### TASK DETAILS
Set down exactly the lines in the records below that run from the line with "[068-IMG_1042.jpg] (63, 1053)" to the line with "[131-IMG_1147.jpg] (7, 1785)", inclusive, and nothing more.

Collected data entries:
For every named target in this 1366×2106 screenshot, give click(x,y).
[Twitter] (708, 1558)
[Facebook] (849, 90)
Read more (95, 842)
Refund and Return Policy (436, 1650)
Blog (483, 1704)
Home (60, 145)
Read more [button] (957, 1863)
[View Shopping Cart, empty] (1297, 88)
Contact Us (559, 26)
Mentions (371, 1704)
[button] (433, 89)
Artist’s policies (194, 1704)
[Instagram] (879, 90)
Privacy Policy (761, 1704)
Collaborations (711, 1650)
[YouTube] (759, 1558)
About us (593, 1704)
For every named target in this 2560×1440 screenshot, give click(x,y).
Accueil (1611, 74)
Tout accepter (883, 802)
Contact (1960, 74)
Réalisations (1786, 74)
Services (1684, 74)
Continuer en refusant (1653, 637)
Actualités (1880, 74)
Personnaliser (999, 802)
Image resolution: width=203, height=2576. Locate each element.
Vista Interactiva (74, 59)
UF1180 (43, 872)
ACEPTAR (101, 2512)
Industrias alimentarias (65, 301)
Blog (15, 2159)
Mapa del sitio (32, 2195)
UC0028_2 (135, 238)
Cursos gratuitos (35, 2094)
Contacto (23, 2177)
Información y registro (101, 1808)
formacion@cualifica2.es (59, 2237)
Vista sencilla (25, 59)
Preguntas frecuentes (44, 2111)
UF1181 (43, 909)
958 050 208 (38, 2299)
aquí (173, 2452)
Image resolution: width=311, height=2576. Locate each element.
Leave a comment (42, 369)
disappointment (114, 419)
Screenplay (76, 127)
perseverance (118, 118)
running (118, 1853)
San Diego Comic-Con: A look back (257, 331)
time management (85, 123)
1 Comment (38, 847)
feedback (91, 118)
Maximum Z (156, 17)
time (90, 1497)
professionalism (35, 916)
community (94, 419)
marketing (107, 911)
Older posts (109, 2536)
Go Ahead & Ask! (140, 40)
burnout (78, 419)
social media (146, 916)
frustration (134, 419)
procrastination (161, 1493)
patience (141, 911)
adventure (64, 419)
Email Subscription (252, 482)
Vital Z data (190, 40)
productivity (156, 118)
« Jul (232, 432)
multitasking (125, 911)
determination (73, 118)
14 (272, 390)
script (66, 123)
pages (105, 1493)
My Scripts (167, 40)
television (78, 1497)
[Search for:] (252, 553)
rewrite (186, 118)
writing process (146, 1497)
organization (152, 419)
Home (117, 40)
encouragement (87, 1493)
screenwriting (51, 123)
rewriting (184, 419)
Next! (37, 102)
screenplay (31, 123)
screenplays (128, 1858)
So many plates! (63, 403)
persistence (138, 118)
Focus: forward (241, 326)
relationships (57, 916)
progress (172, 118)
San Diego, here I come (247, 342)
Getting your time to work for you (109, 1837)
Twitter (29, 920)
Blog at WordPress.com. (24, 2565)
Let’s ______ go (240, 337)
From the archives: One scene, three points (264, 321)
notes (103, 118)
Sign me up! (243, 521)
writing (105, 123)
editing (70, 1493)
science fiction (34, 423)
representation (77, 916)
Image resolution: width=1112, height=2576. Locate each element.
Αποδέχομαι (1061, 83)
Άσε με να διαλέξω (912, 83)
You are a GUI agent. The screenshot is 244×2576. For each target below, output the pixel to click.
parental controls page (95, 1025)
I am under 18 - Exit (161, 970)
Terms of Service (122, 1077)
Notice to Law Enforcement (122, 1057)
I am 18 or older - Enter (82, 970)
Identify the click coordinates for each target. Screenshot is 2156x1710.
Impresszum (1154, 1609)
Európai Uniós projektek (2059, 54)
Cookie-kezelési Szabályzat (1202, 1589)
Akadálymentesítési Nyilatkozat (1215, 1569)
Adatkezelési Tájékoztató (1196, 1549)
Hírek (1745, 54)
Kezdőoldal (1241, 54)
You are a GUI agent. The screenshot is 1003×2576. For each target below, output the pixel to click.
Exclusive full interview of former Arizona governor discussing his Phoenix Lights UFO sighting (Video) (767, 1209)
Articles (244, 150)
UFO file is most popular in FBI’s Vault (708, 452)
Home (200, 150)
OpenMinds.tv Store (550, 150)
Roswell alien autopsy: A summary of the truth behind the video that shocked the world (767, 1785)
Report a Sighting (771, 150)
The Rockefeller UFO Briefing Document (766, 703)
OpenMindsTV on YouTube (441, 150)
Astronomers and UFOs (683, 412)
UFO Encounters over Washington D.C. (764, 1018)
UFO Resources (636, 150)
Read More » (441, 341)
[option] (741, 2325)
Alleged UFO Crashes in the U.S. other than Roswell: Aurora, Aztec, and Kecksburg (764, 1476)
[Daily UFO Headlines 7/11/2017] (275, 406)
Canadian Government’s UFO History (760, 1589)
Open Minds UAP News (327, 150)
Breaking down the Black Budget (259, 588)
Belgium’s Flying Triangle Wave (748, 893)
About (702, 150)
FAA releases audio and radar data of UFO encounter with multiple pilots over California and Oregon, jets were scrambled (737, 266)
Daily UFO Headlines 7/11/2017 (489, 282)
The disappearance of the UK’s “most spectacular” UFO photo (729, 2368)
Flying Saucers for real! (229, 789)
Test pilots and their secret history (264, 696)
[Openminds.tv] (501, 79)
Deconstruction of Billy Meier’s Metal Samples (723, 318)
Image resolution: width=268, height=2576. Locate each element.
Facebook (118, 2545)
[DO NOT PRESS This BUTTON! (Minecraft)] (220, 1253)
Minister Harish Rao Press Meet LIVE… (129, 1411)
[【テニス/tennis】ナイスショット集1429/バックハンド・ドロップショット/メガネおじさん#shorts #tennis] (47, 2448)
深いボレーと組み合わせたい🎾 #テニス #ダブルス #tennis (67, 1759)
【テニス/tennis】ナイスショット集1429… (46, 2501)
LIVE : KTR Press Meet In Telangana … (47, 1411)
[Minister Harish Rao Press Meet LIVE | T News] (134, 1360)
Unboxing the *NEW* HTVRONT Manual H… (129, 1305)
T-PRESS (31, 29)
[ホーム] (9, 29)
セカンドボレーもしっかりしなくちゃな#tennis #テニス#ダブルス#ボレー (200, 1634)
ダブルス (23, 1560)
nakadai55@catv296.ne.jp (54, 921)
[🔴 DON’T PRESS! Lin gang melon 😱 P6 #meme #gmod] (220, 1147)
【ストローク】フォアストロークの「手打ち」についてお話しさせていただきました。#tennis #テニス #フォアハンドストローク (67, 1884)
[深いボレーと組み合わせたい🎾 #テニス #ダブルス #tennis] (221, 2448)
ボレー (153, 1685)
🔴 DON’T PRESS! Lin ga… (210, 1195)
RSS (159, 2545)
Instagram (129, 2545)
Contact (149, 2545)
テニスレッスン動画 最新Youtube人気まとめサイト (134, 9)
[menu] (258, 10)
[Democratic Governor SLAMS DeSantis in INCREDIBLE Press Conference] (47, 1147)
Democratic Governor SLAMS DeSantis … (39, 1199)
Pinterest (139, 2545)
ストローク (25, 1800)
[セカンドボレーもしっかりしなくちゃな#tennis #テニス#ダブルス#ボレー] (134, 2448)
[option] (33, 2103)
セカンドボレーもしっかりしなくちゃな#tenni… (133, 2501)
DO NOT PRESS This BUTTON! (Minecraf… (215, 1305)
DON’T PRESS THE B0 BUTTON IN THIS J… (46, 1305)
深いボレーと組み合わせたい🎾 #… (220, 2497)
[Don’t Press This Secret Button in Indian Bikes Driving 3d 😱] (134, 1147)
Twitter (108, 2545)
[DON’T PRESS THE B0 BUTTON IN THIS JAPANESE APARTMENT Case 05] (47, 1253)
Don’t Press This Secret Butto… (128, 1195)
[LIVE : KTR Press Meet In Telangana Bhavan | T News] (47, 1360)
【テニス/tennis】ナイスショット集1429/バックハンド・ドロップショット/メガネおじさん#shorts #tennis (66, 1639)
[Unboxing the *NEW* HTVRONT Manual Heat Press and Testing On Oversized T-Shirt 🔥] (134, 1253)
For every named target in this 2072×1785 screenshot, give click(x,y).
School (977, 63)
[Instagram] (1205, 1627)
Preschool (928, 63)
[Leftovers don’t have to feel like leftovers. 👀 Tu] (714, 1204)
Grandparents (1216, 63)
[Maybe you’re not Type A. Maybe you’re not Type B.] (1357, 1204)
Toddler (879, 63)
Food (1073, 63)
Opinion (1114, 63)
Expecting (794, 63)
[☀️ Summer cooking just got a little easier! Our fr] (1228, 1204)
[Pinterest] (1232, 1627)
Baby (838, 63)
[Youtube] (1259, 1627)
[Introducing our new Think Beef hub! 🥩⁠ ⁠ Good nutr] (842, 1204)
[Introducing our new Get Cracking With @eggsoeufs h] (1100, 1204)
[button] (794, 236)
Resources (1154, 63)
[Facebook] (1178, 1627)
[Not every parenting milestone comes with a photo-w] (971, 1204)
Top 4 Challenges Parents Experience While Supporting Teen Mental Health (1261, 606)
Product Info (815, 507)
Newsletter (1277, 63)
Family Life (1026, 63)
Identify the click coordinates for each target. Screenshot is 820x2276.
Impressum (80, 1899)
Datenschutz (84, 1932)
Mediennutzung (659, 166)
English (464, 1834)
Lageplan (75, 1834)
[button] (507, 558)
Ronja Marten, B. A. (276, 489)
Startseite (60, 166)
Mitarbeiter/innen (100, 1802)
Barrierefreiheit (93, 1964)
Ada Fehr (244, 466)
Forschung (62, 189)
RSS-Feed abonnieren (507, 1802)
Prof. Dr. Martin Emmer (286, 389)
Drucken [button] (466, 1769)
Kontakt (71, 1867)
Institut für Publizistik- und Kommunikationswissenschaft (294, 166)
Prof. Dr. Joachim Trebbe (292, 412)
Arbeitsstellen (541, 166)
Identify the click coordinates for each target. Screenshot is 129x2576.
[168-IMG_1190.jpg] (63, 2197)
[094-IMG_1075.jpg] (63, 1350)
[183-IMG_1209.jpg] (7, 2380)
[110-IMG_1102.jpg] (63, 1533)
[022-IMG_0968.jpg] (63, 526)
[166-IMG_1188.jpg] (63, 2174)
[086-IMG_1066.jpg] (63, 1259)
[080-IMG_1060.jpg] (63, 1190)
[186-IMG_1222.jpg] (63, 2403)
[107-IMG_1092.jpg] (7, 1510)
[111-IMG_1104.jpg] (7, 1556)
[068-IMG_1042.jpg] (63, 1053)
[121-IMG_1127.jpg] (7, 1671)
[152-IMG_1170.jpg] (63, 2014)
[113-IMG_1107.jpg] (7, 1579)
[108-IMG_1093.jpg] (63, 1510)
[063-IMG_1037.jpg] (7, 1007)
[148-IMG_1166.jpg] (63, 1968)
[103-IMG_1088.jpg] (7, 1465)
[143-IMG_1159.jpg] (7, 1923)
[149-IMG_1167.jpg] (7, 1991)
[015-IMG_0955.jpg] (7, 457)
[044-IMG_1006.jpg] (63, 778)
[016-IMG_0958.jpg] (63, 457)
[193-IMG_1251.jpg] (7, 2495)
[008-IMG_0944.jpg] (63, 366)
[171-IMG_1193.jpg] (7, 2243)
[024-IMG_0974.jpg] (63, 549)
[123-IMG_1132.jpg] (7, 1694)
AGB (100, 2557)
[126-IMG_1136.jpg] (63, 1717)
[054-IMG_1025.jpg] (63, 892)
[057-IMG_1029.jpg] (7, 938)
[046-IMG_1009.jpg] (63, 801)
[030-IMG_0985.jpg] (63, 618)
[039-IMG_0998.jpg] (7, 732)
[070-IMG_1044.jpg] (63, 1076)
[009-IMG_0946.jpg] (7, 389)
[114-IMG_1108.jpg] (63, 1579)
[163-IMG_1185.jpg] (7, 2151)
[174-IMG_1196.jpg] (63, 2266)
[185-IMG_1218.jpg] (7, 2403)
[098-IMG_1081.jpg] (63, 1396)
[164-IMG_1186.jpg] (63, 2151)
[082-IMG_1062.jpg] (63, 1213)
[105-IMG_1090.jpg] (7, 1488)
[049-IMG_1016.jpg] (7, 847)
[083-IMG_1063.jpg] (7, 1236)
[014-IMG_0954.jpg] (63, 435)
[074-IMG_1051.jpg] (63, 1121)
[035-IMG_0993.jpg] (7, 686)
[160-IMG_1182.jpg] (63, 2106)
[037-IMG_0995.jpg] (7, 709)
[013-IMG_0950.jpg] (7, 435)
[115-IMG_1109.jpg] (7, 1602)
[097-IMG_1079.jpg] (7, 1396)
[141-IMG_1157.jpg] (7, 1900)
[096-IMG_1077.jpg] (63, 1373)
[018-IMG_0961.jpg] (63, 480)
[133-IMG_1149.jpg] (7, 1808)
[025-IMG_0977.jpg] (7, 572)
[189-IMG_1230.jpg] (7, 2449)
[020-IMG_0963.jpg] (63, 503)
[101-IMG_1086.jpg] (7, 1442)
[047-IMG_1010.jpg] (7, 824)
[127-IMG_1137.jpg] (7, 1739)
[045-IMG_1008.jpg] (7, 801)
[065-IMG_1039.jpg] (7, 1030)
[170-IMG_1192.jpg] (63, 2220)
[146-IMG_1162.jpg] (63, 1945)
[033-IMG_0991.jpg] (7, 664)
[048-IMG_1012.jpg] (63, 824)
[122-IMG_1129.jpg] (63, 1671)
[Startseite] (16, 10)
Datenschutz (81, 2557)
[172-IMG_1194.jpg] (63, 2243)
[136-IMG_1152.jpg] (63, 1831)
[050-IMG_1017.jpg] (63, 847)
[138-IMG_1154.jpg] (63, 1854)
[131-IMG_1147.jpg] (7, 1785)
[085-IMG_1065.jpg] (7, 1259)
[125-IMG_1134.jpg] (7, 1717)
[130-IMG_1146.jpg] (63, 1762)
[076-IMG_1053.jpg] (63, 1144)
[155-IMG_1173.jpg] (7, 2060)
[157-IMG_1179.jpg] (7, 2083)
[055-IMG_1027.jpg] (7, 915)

### RESULT FOR THIS EXERCISE
[068-IMG_1042.jpg] (63, 1053)
[121-IMG_1127.jpg] (7, 1671)
[152-IMG_1170.jpg] (63, 2014)
[113-IMG_1107.jpg] (7, 1579)
[108-IMG_1093.jpg] (63, 1510)
[063-IMG_1037.jpg] (7, 1007)
[148-IMG_1166.jpg] (63, 1968)
[103-IMG_1088.jpg] (7, 1465)
[143-IMG_1159.jpg] (7, 1923)
[149-IMG_1167.jpg] (7, 1991)
[015-IMG_0955.jpg] (7, 457)
[044-IMG_1006.jpg] (63, 778)
[016-IMG_0958.jpg] (63, 457)
[193-IMG_1251.jpg] (7, 2495)
[008-IMG_0944.jpg] (63, 366)
[171-IMG_1193.jpg] (7, 2243)
[024-IMG_0974.jpg] (63, 549)
[123-IMG_1132.jpg] (7, 1694)
AGB (100, 2557)
[126-IMG_1136.jpg] (63, 1717)
[054-IMG_1025.jpg] (63, 892)
[057-IMG_1029.jpg] (7, 938)
[046-IMG_1009.jpg] (63, 801)
[030-IMG_0985.jpg] (63, 618)
[039-IMG_0998.jpg] (7, 732)
[070-IMG_1044.jpg] (63, 1076)
[009-IMG_0946.jpg] (7, 389)
[114-IMG_1108.jpg] (63, 1579)
[163-IMG_1185.jpg] (7, 2151)
[174-IMG_1196.jpg] (63, 2266)
[185-IMG_1218.jpg] (7, 2403)
[098-IMG_1081.jpg] (63, 1396)
[164-IMG_1186.jpg] (63, 2151)
[082-IMG_1062.jpg] (63, 1213)
[105-IMG_1090.jpg] (7, 1488)
[049-IMG_1016.jpg] (7, 847)
[083-IMG_1063.jpg] (7, 1236)
[014-IMG_0954.jpg] (63, 435)
[074-IMG_1051.jpg] (63, 1121)
[035-IMG_0993.jpg] (7, 686)
[160-IMG_1182.jpg] (63, 2106)
[037-IMG_0995.jpg] (7, 709)
[013-IMG_0950.jpg] (7, 435)
[115-IMG_1109.jpg] (7, 1602)
[097-IMG_1079.jpg] (7, 1396)
[141-IMG_1157.jpg] (7, 1900)
[096-IMG_1077.jpg] (63, 1373)
[018-IMG_0961.jpg] (63, 480)
[133-IMG_1149.jpg] (7, 1808)
[025-IMG_0977.jpg] (7, 572)
[189-IMG_1230.jpg] (7, 2449)
[020-IMG_0963.jpg] (63, 503)
[101-IMG_1086.jpg] (7, 1442)
[047-IMG_1010.jpg] (7, 824)
[127-IMG_1137.jpg] (7, 1739)
[045-IMG_1008.jpg] (7, 801)
[065-IMG_1039.jpg] (7, 1030)
[170-IMG_1192.jpg] (63, 2220)
[146-IMG_1162.jpg] (63, 1945)
[033-IMG_0991.jpg] (7, 664)
[048-IMG_1012.jpg] (63, 824)
[122-IMG_1129.jpg] (63, 1671)
[Startseite] (16, 10)
Datenschutz (81, 2557)
[172-IMG_1194.jpg] (63, 2243)
[136-IMG_1152.jpg] (63, 1831)
[050-IMG_1017.jpg] (63, 847)
[138-IMG_1154.jpg] (63, 1854)
[131-IMG_1147.jpg] (7, 1785)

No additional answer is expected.